By Marine Strauss and Alexander Hübner
BRUSSELS (Reuters) -The European Commission said on Thursday three German carmakers breached EU antitrust rules by restricting competition in emission cleaning for new passenger diesel cars, fining BMW and Volkswagen Group a total of 875 million euros ($1 billion).
The EU executive said the trio had colluded on technical development in the area of nitrogen oxide cleaning, but Daimler was not fined because it revealed the existence of the cartel.
“The five car manufacturers Daimler, BMW, Volkswagen, Audi and Porsche possessed the technology to reduce harmful emissions beyond what was legally required under EU emission standards. But they avoided to compete on using this technology’s full potential to clean better than what is required by law,” said EU antitrust chief Margrethe Vestager.
“So today’s decision is about how legitimate technical cooperation went wrong.
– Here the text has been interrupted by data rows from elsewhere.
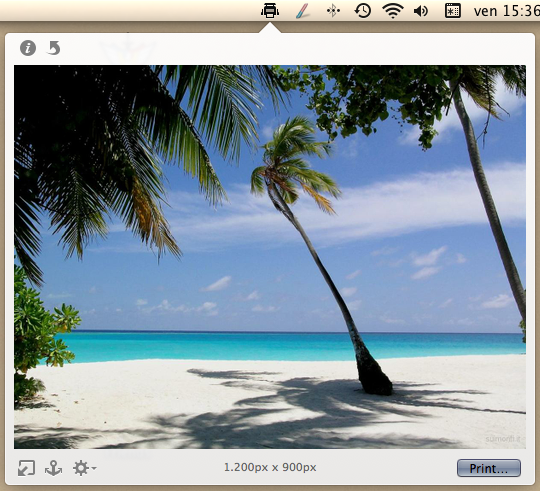Click the rotate-left curved arrow icon
The width and height of the screenshot is (540, 491).
(53, 48)
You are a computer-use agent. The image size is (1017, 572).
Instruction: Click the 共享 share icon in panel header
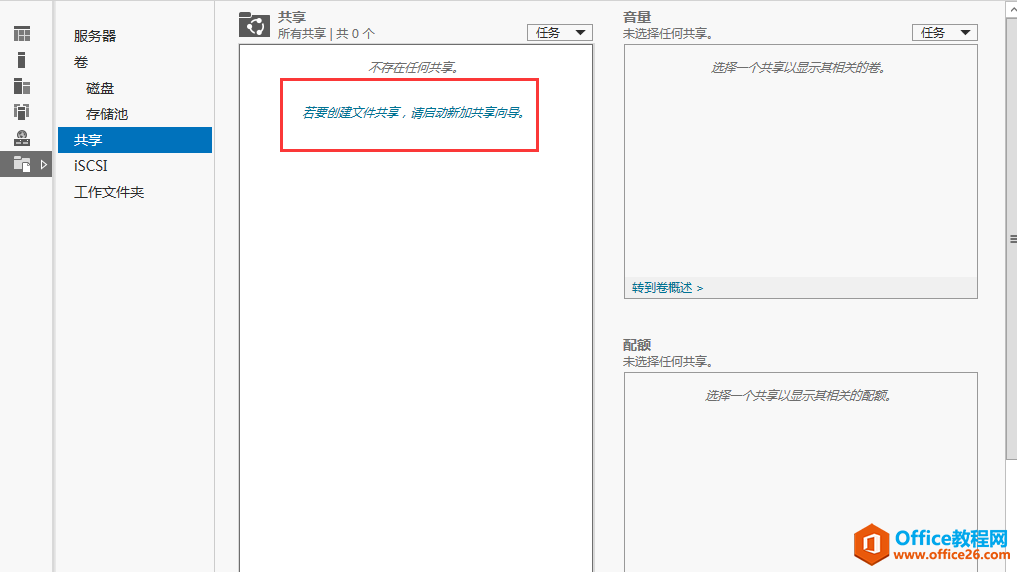pos(254,25)
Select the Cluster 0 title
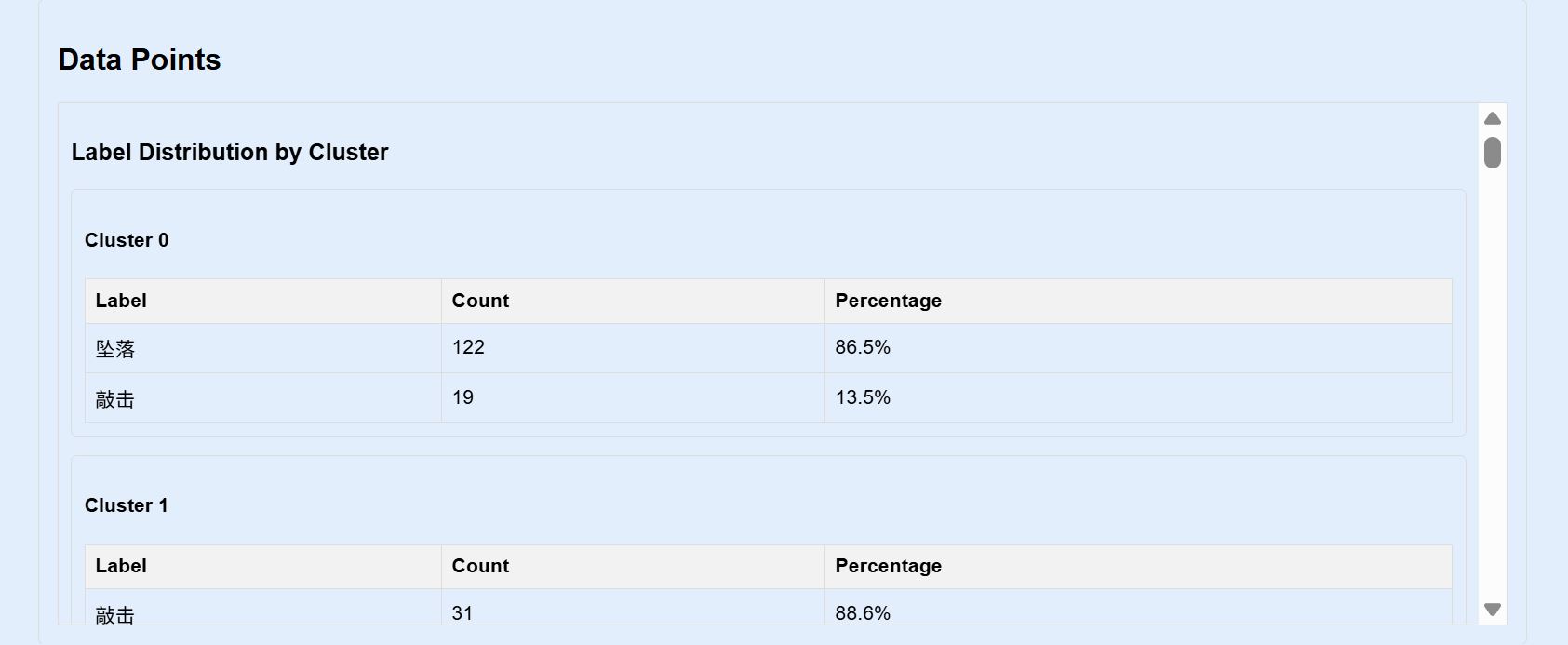 (127, 240)
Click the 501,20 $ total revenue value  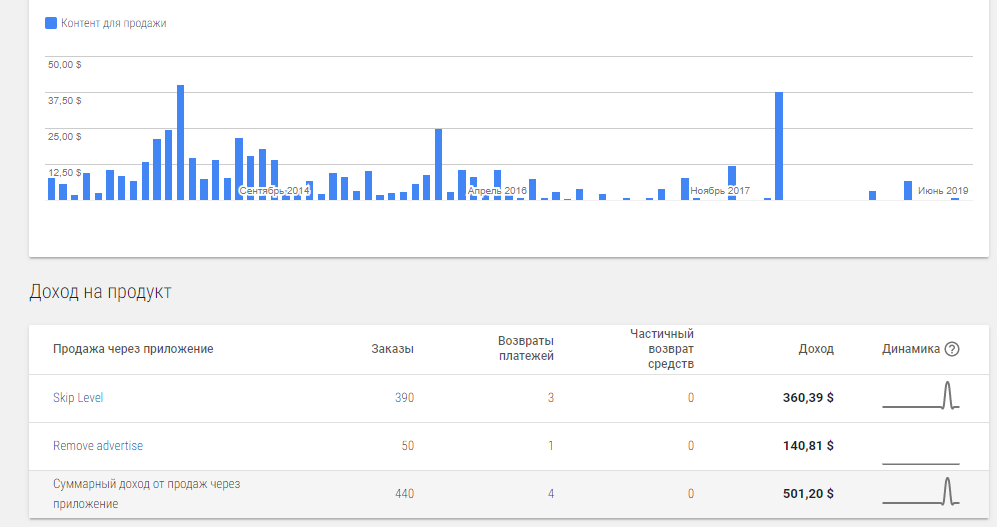(807, 494)
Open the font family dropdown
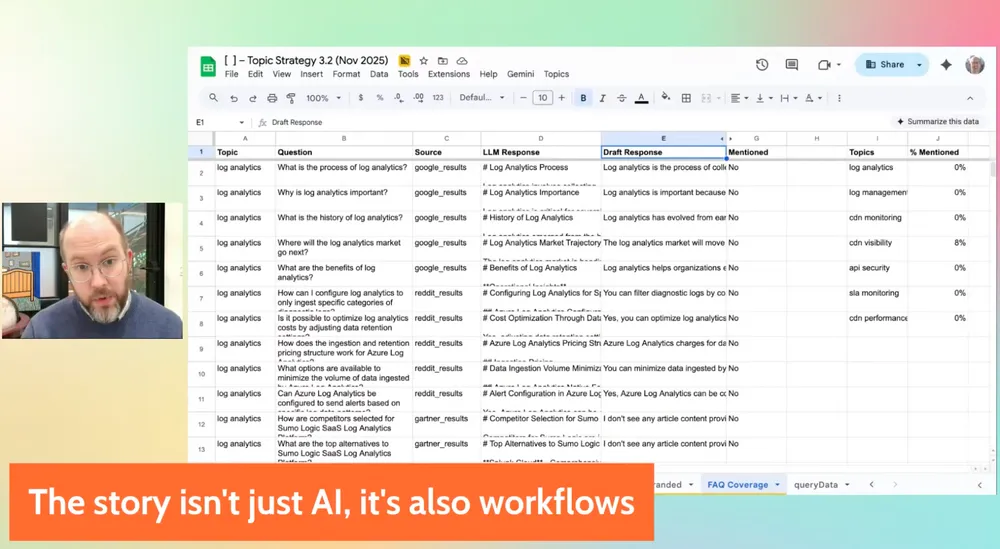 click(x=482, y=98)
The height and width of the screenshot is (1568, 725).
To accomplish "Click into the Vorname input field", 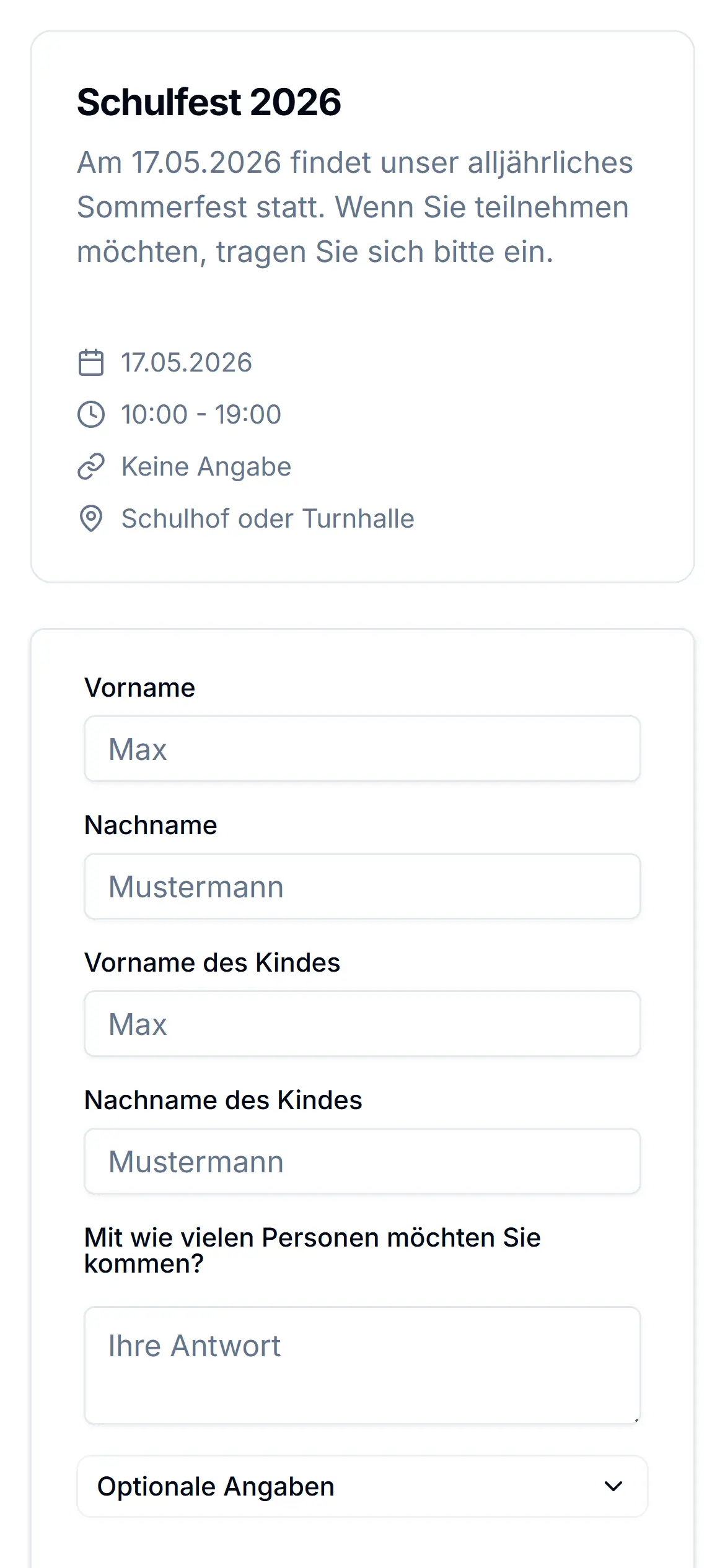I will pyautogui.click(x=362, y=749).
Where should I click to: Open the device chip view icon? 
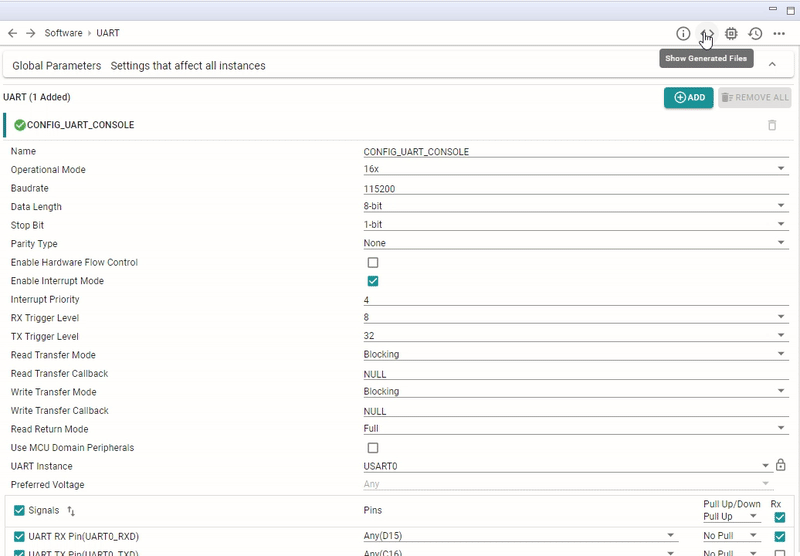point(731,33)
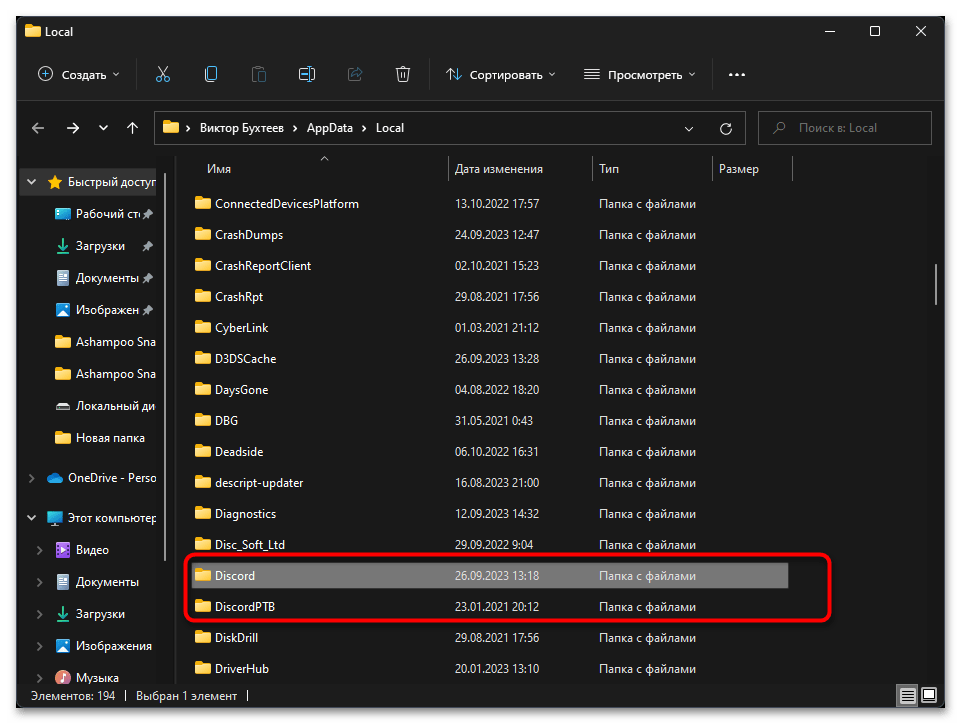Expand the Этот компьютер tree node
Screen dimensions: 961x724
31,518
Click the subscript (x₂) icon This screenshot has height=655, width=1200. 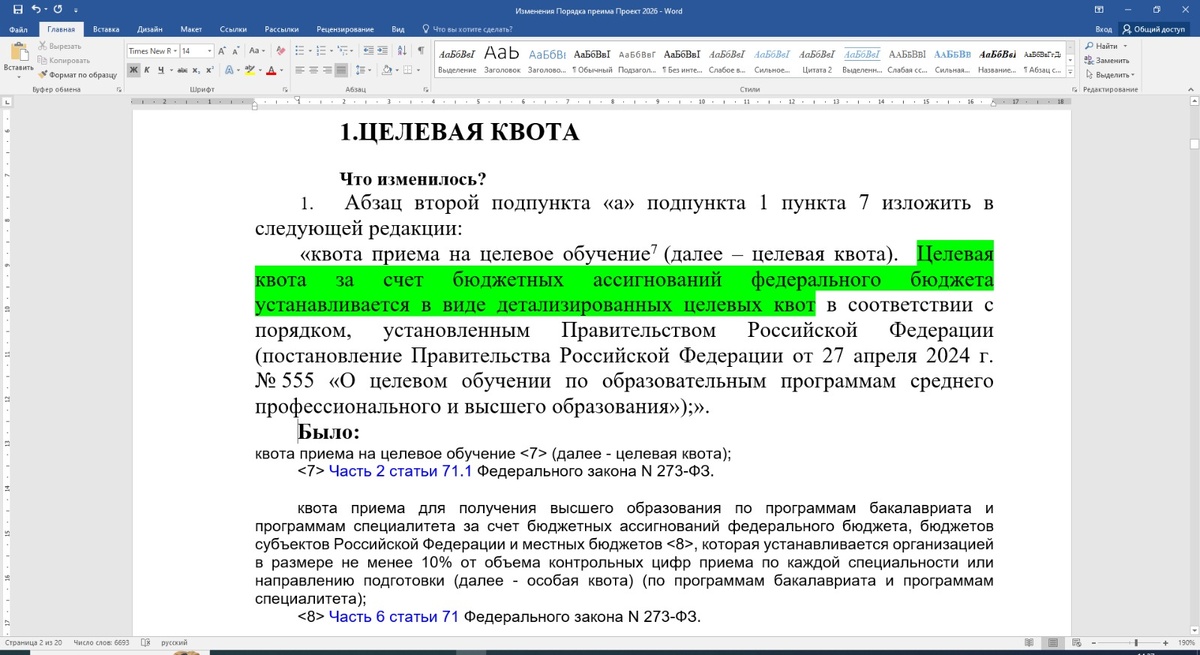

And we do not tolerate it when companies collude.”
Volkswagen said it was considering whether to take legal action against the fine, saying the penalty over technical talks about emissions technology with other carmakers set a questionable precedent.
“The Commission is entering new judicial territory, because it is treating technical cooperation for the first time as an antitrust violation,” the German carmaker said after being fined 502 million euros.
“Furthermore it is imposing fines, although the content of the talks was never implemented and no customers suffered any harm as a result,” Volkswagen added in a statement.
BMW agreed to the settlement proposed by the European Commission, paying a 373 million euro fine, saying it had been cleared of suspicion of using illegal ‘defeat devices’ to cheat emissions tests.
“This underlines that there has never been any allegation of unlawful manipulation of emission control systems by the BMW Group,” the company said in a statement.